+++ Material for this exercise

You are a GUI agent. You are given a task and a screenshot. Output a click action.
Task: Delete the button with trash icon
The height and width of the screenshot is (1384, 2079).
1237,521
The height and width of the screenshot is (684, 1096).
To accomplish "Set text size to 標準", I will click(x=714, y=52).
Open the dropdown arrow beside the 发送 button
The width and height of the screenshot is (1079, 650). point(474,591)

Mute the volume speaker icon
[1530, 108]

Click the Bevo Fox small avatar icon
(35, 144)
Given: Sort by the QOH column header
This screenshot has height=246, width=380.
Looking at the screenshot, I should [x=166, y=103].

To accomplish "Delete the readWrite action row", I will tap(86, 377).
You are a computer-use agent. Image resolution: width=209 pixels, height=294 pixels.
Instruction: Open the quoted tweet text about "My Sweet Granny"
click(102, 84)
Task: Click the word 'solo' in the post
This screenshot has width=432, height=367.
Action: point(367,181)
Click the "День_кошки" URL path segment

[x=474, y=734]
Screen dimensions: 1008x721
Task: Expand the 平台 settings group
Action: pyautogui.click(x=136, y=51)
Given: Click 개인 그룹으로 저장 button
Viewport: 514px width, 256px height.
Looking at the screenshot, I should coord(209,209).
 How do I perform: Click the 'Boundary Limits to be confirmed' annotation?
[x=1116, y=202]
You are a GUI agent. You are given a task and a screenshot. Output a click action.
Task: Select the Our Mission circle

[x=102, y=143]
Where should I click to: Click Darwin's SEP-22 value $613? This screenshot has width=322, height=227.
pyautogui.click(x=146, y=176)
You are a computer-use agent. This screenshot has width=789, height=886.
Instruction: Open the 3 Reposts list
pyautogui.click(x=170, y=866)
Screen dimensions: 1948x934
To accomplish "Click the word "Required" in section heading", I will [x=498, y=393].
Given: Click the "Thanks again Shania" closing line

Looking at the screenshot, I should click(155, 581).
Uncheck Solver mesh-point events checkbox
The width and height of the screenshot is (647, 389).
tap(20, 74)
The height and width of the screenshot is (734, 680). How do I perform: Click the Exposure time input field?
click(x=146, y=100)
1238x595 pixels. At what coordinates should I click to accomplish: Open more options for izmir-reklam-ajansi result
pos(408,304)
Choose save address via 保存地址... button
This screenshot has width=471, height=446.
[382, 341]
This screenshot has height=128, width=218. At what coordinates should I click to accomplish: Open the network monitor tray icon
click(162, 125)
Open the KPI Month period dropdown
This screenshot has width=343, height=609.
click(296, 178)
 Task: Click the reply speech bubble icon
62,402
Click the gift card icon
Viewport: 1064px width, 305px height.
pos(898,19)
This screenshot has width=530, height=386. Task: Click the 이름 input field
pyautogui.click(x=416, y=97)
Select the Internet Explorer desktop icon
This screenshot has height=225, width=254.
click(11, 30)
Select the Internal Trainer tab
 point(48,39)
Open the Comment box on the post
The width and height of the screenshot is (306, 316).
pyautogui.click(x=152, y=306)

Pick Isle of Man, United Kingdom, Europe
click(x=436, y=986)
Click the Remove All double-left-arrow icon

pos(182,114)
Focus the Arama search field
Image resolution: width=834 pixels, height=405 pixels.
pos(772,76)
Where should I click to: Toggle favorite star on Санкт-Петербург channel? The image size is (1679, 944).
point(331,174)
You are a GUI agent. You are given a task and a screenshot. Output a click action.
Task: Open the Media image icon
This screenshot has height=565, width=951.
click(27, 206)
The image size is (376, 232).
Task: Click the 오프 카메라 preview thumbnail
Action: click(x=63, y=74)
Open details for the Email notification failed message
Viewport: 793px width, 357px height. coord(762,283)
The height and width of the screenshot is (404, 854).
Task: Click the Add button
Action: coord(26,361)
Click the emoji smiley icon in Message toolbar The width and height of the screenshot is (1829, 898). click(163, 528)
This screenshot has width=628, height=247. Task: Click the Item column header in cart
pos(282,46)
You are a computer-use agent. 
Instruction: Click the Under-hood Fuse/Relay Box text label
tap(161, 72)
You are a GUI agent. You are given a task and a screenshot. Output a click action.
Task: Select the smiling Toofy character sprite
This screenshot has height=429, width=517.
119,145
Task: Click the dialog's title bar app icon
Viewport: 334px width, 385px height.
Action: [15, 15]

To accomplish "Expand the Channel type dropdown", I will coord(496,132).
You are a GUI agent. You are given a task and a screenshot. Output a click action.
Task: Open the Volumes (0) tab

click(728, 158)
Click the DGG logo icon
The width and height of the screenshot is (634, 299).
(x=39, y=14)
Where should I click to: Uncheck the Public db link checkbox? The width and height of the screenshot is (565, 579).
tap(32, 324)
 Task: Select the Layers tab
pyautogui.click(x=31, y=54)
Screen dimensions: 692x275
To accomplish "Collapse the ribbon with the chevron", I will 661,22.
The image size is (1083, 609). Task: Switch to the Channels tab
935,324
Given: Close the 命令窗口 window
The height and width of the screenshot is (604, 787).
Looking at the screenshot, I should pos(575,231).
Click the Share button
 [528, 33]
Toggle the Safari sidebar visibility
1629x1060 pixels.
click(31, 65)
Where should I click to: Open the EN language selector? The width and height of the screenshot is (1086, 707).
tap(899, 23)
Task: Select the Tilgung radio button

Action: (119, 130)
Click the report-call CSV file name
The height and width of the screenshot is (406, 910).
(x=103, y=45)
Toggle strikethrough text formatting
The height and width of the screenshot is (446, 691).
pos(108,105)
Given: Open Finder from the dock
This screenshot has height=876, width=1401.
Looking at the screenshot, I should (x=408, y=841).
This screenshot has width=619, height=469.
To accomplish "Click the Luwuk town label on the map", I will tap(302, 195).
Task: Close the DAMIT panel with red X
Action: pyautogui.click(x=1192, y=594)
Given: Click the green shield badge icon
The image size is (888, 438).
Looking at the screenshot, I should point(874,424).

++++++

* [Written exercise]: From the listing above, select every line that contains the word "Uncheck", and copy each of those lines. Case counts.

* [Task response]:
Uncheck Solver mesh-point events checkbox
Where should I click to: Uncheck the Public db link checkbox? The width and height of the screenshot is (565, 579).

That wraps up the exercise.